HuggingFace Chat Target Testing - optional#
This notebook is designed to demonstrate instruction models that use a chat template, allowing users to experiment with structured chat-based interactions. Non-instruct models are excluded to ensure consistency and reliability in the chat-based interactions. More instruct models can be explored on Hugging Face.
Key Points:#
Supported Instruction Models:
This notebook supports the following instruct models that follow a structured chat template.
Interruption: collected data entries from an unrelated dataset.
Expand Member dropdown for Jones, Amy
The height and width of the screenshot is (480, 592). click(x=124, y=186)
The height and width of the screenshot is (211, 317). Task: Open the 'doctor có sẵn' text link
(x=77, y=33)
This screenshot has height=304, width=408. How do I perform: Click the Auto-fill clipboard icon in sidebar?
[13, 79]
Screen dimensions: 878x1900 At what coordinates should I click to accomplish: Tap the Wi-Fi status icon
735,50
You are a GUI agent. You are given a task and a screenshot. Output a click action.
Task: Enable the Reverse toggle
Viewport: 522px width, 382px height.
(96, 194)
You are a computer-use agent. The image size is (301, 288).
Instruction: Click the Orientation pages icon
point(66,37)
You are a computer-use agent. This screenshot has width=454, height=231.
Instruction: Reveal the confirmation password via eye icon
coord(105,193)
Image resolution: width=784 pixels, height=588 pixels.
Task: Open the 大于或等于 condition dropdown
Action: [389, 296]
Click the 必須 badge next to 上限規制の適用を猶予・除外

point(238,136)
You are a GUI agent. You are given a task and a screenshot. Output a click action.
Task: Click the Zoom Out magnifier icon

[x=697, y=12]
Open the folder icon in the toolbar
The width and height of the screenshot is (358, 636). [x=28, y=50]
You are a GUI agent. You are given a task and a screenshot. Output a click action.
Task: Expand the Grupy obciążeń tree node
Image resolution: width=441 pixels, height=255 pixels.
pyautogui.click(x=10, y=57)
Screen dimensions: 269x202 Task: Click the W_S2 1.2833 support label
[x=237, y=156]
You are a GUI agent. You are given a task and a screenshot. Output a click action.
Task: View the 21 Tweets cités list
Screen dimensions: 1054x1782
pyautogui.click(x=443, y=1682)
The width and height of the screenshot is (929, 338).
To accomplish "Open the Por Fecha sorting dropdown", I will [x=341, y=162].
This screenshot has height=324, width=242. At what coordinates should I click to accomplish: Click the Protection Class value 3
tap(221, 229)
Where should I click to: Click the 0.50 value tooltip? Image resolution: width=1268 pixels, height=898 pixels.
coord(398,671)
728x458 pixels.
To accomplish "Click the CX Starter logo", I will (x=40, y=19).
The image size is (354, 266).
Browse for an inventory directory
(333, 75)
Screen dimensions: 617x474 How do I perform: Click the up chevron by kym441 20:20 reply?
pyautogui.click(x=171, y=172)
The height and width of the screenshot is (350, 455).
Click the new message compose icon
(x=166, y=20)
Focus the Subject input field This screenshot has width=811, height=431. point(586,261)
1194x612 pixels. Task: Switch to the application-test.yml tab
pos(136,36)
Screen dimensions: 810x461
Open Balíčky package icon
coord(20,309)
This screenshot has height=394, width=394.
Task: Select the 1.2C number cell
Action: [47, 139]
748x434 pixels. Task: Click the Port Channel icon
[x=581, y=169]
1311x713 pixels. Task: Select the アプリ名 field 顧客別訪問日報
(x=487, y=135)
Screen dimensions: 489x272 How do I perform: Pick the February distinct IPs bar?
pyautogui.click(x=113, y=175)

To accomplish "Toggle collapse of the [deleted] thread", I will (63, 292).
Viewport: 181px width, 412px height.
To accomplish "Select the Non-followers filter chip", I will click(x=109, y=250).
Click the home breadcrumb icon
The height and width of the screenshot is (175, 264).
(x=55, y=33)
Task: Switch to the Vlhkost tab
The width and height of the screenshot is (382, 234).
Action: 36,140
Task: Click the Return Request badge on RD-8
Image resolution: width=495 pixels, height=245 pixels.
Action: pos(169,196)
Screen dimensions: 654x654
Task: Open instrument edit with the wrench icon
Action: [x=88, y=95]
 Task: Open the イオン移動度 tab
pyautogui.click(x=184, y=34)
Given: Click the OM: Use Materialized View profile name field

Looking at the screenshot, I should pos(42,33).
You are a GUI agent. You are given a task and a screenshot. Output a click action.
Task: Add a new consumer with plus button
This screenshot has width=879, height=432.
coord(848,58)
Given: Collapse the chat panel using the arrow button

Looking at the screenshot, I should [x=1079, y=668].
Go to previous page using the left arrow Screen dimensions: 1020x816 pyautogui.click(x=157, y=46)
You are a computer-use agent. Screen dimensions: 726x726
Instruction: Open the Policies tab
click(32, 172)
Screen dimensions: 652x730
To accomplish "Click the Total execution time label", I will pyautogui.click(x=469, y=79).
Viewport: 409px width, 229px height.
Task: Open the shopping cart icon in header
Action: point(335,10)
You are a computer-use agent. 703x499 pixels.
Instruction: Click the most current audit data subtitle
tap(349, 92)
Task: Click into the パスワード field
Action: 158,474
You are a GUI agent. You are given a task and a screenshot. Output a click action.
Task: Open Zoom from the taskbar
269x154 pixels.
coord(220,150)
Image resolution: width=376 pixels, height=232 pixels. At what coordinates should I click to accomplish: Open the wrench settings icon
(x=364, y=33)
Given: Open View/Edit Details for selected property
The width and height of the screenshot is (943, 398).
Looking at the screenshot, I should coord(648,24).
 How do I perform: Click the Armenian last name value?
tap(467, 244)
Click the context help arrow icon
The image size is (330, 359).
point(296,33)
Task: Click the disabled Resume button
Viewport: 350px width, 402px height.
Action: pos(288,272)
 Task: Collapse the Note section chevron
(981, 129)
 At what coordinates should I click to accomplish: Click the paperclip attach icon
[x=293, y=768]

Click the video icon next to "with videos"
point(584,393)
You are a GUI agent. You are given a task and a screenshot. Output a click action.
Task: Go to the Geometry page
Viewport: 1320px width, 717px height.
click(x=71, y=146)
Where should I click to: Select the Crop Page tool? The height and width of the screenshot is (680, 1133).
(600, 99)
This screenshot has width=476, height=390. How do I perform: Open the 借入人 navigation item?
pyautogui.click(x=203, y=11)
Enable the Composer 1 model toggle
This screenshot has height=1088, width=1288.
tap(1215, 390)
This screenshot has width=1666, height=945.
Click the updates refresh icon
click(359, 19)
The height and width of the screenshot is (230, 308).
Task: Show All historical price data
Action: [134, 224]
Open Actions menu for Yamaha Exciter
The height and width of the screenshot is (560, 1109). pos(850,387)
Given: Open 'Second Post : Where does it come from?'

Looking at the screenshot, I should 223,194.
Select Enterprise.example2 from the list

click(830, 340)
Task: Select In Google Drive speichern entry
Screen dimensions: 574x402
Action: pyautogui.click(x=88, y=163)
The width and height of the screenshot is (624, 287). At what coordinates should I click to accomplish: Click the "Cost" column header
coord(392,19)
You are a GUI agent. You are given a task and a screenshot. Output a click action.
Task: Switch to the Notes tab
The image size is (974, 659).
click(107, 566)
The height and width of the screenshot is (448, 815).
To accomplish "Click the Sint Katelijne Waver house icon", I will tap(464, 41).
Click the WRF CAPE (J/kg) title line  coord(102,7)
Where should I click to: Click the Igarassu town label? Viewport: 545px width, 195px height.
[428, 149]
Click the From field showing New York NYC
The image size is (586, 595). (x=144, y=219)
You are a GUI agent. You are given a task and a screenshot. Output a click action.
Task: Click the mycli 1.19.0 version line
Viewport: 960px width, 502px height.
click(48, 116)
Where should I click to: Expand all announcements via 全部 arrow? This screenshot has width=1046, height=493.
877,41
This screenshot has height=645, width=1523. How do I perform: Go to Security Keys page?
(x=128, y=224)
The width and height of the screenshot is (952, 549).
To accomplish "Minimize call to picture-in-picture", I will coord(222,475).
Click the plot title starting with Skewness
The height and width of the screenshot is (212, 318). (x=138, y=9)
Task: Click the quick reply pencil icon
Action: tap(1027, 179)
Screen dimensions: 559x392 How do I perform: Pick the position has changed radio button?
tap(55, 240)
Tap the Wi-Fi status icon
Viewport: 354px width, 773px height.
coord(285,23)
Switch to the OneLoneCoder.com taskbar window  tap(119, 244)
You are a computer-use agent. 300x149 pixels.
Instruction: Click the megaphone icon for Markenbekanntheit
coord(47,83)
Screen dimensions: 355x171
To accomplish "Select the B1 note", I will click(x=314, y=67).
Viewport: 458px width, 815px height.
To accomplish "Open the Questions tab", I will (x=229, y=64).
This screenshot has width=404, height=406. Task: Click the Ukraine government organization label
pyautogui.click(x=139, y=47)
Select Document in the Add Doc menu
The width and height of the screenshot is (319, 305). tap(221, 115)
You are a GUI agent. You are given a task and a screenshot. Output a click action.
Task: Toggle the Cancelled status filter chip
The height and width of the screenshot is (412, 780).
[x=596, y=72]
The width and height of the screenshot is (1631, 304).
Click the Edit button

These are examples, and more instruct models are available on Hugging Face:
HuggingFaceTB/SmolLM-360M-Instruct
microsoft/Phi-3-mini-4k-instruct
...
Excluded Models:
Non-instruct models (e.g.,
"google/gemma-2b"
,"princeton-nlp/Sheared-LLaMA-1.3B-ShareGPT"
) are not included in this demo, as they do not follow the structured chat template required for the current local Hugging Face model support.
Model Response Times:
The tests were conducted using a CPU, and the following are the average response times for each model:
HuggingFaceTB/SmolLM-1.7B-Instruct
: 5.87 secondsHuggingFaceTB/SmolLM-135M-Instruct
: 3.09 secondsHuggingFaceTB/SmolLM-360M-Instruct
: 3.31 secondsmicrosoft/Phi-3-mini-4k-instruct
: 4.89 secondsQwen/Qwen2-0.5B-Instruct
: 1.38 secondsQwen/Qwen2-1.5B-Instruct
: 2.96 secondsstabilityai/stablelm-2-zephyr-1_6b
: 5.31 secondsstabilityai/stablelm-zephyr-3b
: 8.37 seconds
import time
from pyrit.prompt_target import HuggingFaceChatTarget
from pyrit.orchestrator import PromptSendingOrchestrator
from pyrit.common import default_values
default_values.load_environment_files()
# models to test
model_id = "HuggingFaceTB/SmolLM-135M-Instruct"
# List of prompts to send
prompt_list = ["What is 3*3? Give me the solution.", "What is 4*4? Give me the solution."]
# Dictionary to store average response times
model_times = {}
print(f"Running model: {model_id}")
try:
# Initialize HuggingFaceChatTarget with the current model
target = HuggingFaceChatTarget(model_id=model_id, use_cuda=False, tensor_format="pt", max_new_tokens=30)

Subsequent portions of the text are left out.